Il partito del fare (i propri comodi)
Secondo un sondaggio di Mannheimer (Corriere della sera) il governo sta subendo grosse perdite di popolarità,:da dicembre a oggi avrebbe perso undici punti. Che sia la volta buona ? Bruciati da troppe delusioni evitiamo, in attesa della verifica del 28 marzo, di lasciarci andare alla speranza.Tuttavia non possiamo fare a meno di notare che il governo, e Berlusconi in particolare, stanno facendo di tutto per rendere possibile il risultato da noi -e probabilmente da molti altri- tanto desiato.

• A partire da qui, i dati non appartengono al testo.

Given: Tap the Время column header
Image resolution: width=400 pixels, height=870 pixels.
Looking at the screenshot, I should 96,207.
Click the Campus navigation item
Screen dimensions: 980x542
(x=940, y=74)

Gli italiani che sanno leggere e scrivere, e che non sono pochi (nonostante l’analfabetismo di ritorno favorito dal dominio della televisione trash), con la vicenda delle liste elettorali in Lombardia e nel Lazio hanno avuto sotto gli occhi nei giorni scorsi una mole impressionante di prove dell’incapacità del pdl e dei suoi alleati di governare e perfino di salvare la faccia. Il fatto che per nascondere questo sudiciume e questa meschineria Berlusconi non abbia saputo trovare di meglio che ricorrere a un decreto legge che è una mostruosità giuridica e si distingue soprattutto come tentativo per colpire mortalmente l’autonomia della magistratura dovrebbe avere aumentato il danno. Come dovrebbero averlo aumentato le parole con cui, ieri, il premier, con un tempismo che appare incredibile, oltre che ignobile,è tornato a definire il pdl “il partito del fare.”. L’affermazione è stata fatta mentre avvenivano o erano appena accaduti alcuni istruttivi episodi:quali quelli, ricordati ieri da Casini, delle liste dell’Udc e di altri partiti dell’opposizione le cui liste sono state escluse o respinte per irregolarità in centri anche importanti (come Trento) senza che le forze politiche colpite da questi provvedimenti, per tentare di ottenere la revisioni delle decisioni prese, si arrampicassero sugli specchi:contrariamente a quanto invece hanno fatto Berlusconi e soci a Roma e a Milano, dimostrando, anzi confermando, che il pdl è il partito chi fa i propri comodi:non importa se a spese degli altri. E forse un certo numero d’italiani potrebbe aver cominciato a rendersene conto.